## WHAT YOU WILL DO:
Set down all the data again. Change nothing.

Segment Start: THE RECORDS

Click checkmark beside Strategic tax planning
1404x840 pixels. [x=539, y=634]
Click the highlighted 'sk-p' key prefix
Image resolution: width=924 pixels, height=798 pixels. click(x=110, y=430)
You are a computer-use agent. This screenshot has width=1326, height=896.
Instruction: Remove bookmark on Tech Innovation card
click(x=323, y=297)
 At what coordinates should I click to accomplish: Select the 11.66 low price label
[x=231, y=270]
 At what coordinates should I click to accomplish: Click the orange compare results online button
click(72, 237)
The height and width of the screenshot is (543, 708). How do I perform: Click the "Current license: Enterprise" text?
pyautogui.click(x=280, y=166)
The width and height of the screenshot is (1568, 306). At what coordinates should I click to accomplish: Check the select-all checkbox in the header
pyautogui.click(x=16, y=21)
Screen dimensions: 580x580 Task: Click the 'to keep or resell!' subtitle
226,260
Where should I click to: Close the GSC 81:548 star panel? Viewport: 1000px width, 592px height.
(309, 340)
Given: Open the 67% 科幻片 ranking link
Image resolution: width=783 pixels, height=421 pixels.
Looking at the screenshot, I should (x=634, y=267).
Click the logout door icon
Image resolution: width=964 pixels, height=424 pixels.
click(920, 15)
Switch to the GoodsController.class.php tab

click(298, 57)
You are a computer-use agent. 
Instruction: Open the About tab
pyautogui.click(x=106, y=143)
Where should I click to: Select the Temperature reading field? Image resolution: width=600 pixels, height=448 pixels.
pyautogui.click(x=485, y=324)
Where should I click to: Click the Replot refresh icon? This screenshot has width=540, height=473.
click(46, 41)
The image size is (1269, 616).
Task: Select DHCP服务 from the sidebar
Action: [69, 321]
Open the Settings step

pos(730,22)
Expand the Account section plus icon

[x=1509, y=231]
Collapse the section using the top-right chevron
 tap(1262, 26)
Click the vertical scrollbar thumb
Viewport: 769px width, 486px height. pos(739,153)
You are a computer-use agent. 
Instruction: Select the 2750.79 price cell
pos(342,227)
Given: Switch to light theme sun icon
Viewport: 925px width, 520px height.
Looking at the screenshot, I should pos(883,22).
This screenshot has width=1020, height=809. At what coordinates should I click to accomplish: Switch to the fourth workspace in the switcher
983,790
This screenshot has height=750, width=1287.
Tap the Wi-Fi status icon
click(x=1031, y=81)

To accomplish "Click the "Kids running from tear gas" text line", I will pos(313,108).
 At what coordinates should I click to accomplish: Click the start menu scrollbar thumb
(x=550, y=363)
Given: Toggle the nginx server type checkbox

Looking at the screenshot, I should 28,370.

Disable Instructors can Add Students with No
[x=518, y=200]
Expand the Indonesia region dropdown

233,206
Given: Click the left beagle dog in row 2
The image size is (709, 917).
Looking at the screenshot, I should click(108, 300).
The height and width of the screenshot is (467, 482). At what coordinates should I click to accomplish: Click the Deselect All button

Segment End: THE RECORDS

## ANSWER SPACE:
Click checkmark beside Strategic tax planning
1404x840 pixels. [x=539, y=634]
Click the highlighted 'sk-p' key prefix
Image resolution: width=924 pixels, height=798 pixels. click(x=110, y=430)
You are a computer-use agent. This screenshot has width=1326, height=896.
Instruction: Remove bookmark on Tech Innovation card
click(x=323, y=297)
 At what coordinates should I click to accomplish: Select the 11.66 low price label
[x=231, y=270]
 At what coordinates should I click to accomplish: Click the orange compare results online button
click(72, 237)
The height and width of the screenshot is (543, 708). How do I perform: Click the "Current license: Enterprise" text?
pyautogui.click(x=280, y=166)
The width and height of the screenshot is (1568, 306). At what coordinates should I click to accomplish: Check the select-all checkbox in the header
pyautogui.click(x=16, y=21)
Screen dimensions: 580x580 Task: Click the 'to keep or resell!' subtitle
226,260
Where should I click to: Close the GSC 81:548 star panel? Viewport: 1000px width, 592px height.
(309, 340)
Given: Open the 67% 科幻片 ranking link
Image resolution: width=783 pixels, height=421 pixels.
Looking at the screenshot, I should (x=634, y=267).
Click the logout door icon
Image resolution: width=964 pixels, height=424 pixels.
click(920, 15)
Switch to the GoodsController.class.php tab

click(298, 57)
You are a computer-use agent. 
Instruction: Open the About tab
pyautogui.click(x=106, y=143)
Where should I click to: Select the Temperature reading field? Image resolution: width=600 pixels, height=448 pixels.
pyautogui.click(x=485, y=324)
Where should I click to: Click the Replot refresh icon? This screenshot has width=540, height=473.
click(46, 41)
The image size is (1269, 616).
Task: Select DHCP服务 from the sidebar
Action: [69, 321]
Open the Settings step

pos(730,22)
Expand the Account section plus icon

[x=1509, y=231]
Collapse the section using the top-right chevron
 tap(1262, 26)
Click the vertical scrollbar thumb
Viewport: 769px width, 486px height. pos(739,153)
You are a computer-use agent. 
Instruction: Select the 2750.79 price cell
pos(342,227)
Given: Switch to light theme sun icon
Viewport: 925px width, 520px height.
Looking at the screenshot, I should pos(883,22).
This screenshot has width=1020, height=809. At what coordinates should I click to accomplish: Switch to the fourth workspace in the switcher
983,790
This screenshot has height=750, width=1287.
Tap the Wi-Fi status icon
click(x=1031, y=81)

To accomplish "Click the "Kids running from tear gas" text line", I will pos(313,108).
 At what coordinates should I click to accomplish: Click the start menu scrollbar thumb
(x=550, y=363)
Given: Toggle the nginx server type checkbox

Looking at the screenshot, I should 28,370.

Disable Instructors can Add Students with No
[x=518, y=200]
Expand the Indonesia region dropdown

233,206
Given: Click the left beagle dog in row 2
The image size is (709, 917).
Looking at the screenshot, I should click(108, 300).
The height and width of the screenshot is (467, 482). At what coordinates should I click to accomplish: Click the Deselect All button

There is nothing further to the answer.